◆ PASSAGE SHOWN:

As described above, the UFB unit 51 includes an upstream side flow passage member 52 and a downstream side flow passage member 53, which look like as if they are bisected members, and is formed by combining them. The upstream side flow passage member 52 constitutes the upstream side of the flow passage 55 of the UFB unit 51, and integrally includes a protruding part 56 which narrows the flow passage sectional area of the wed part 55 c. The downstream side flow passage member 53 constitutes a more downstream side than the protruding part 56 of the flow passage 55 of the UFB unit 51. As shown in FIGS. 5 to 7, among them, the upstream side flow passage member 52 is made of synthetic resin, and integrally includes a trunk part 57 having a slightly smaller diameter on the tip end side (left side in the figure) of the flange part 54, and includes a small diameter part 58 having a further smaller diameter on the tip end side of the trunk part 57. Inside the upstream side flow passage member 52, as shown in FIGS. 4 and 8, an upstream side half part of the flow passage 55 is formed.

In this situation, at the tip end of the small diameter part 58, a protruding part 56 which protrudes from the inner peripheral surface of the flow passage 55 to the center side is integrally formed. As shown in FIG. 9, the protruding part 56 is positioned at four places including upper and lower, and left and right places (90 degree interval) in the figure and extends toward the inner peripheral side (center of flow passage) in a form of a pointed tip end. As a result of this, the flow passage 55 is narrowed, and a portion where the flow passage sectional area of the narrowed part 55 c is smallest is formed like an Y-shaped (cross shaped) slit.

In contrast to this, the downstream side flow passage member 53 takes on a cylindrical shape having a substantially equal outer diameter to that of the trunk part 57 as shown in FIGS. 4 to 8. On the base end side (right end side in the figure) of the downstream side flow passage member 53, a circular concave part 59 into which the small diameter part 56 of the upstream side flow passage member 52 is fitted is formed. In an inner part. (central part) of the downstream side flow passage member 53, a straight hole constituting a downstream side half part of the flow passage 55 is formed in such a way to pass through in the left and right directions in the figure.

In this case, as shown in FIG. 9, the inner diameter dimension of the circular concave part 59 is configured to be slightly larger than the outer diameter dimension of the small diameter part 58. As shown in FIG. 7 as well, in the inner peripheral surface of the circular concave part 59, a plurality of, for example, four press-fit ribs 60 are integrally provided at an interval of 90 degree and extend in the axial direction (left and right direction). As a result of this, as shown in FIG. 9, as the small diameter part 58 of the upstream side flow passage member 52 is inserted (pressed) into the circular concave part 59 of the downstream side flow passage member 53, the press-fit rib 60 deforms in such a way to be crushed thus firmly fixing the small diameter part 58 with the circular concave part 59.

◆ INSTRUCTIONS FOR THE TASK: Write what comes next in the passage describing the flow passage members of the UFB unit, picking up after its last sentence. The data after this passage comes from a separate source.

◆ DATA EXTRACT:

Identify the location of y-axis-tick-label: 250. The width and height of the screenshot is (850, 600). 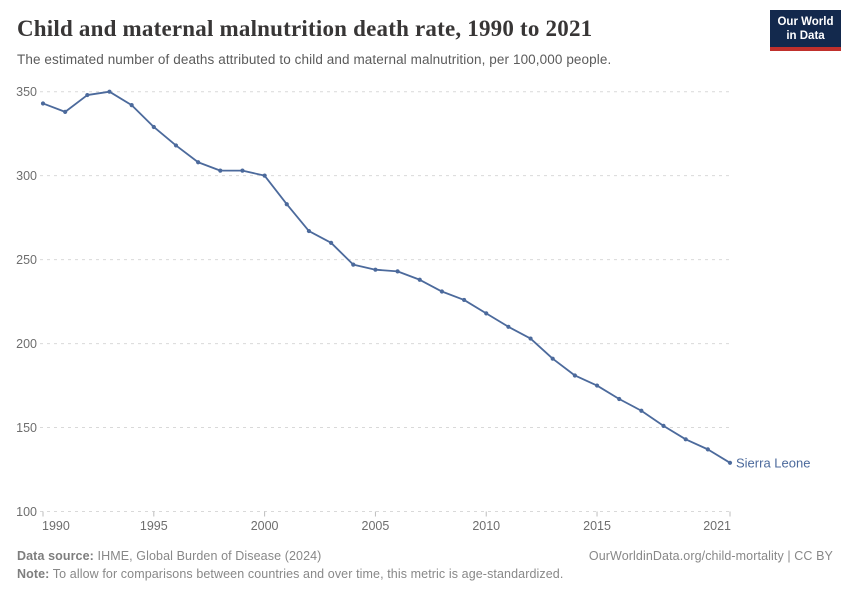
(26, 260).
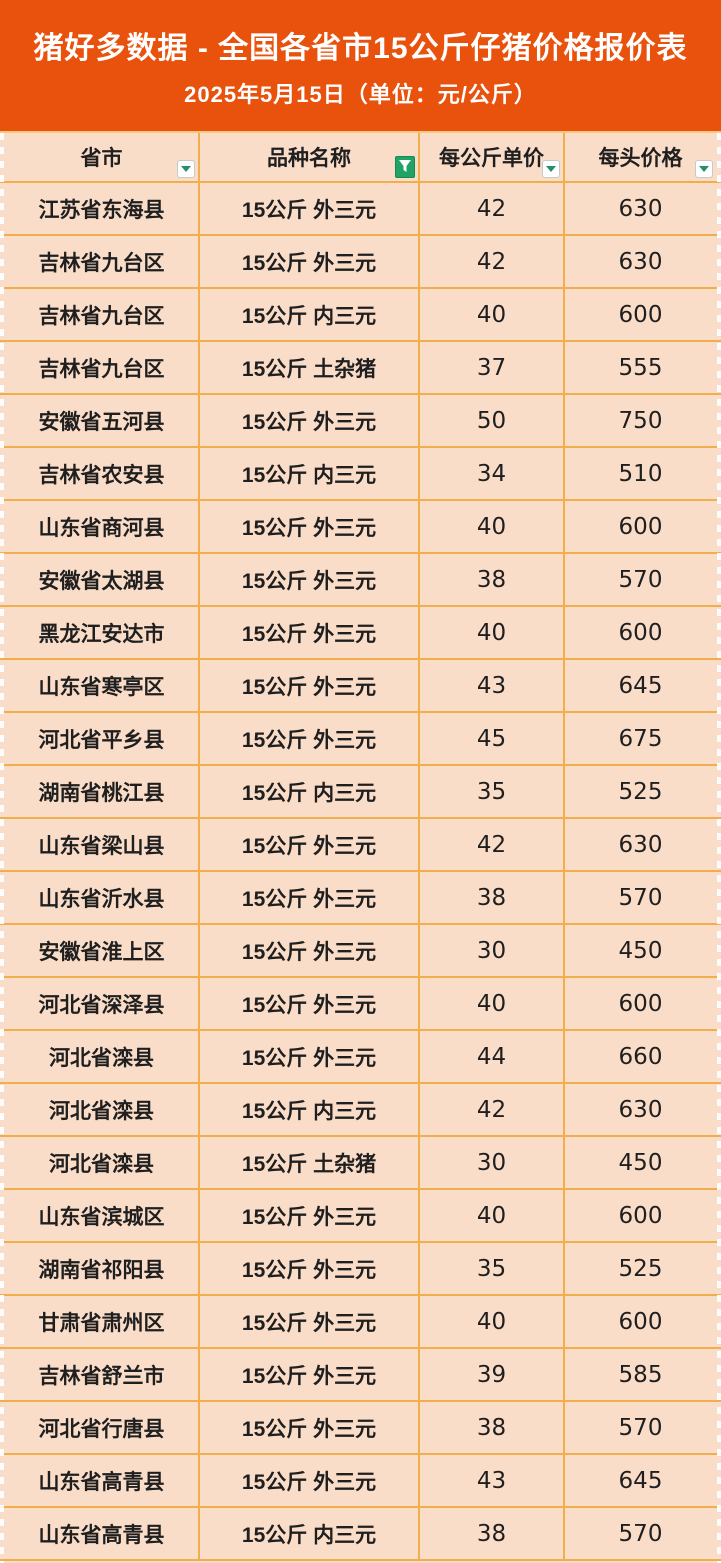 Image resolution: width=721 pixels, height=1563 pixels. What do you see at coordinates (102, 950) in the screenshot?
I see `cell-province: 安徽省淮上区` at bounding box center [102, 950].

◆ RESULT FOR THIS EXERCISE:
On the other hand, as shown in FIG. 4, an inlet pipe (first inlet pipe) 62 as an inlet part of water is integrally provided in the water filling case 61. An outlet pipe 64 of the water supply valve (first water supply valve) 63 is connected to this inlet pipe 62. The outlet pipe 64 takes on a circular pipe shape, and step is formed in its tip part, thus providing a small diameter part 64 a in which the outer peripheral surface has a small diameter. The UFB unit 51 is attached so as to be interposed between the outlet pipe 64 of the water supply valve 63 and the inlet pipe 62 of the water filling case 61.

The inlet pipe 62 takes on a shape in which its inner diameter decreases in three steps in an order from the entrance side (right side in the figure), and is provided with a first large diameter part 62 a, a second large diameter part 62 b, and a small diameter part 62 c. The inner diameter dimension of the first large diameter part 62 a corresponds to the outer diameter of the outlet pipe 64 (fitting is possible). The inner diameter dimension of the second large diameter part 62 b corresponds to the outer diameter dimensions of the small diameter part 64 a of the outlet pipe 64 and the flange part 54 of the UFB unit 51 (fitting is possible). The inner diameter dimension of the small diameter part 62 c corresponds to the outer diameter dimension of the UFB unit 51 (fitting is possible). A rib 65 by which the tip end surface of the UFB unit 51 is locked is provided in the end part on the deeper side (left side in the figure) of the inlet pipe 62. In the central part of the rib 65, a communication hole 65 a which continues in an equal diameter with the outflow port 55 b of the flow passage 55 and is in communication with inside the water filling case 61 (detergent storage case) is formed.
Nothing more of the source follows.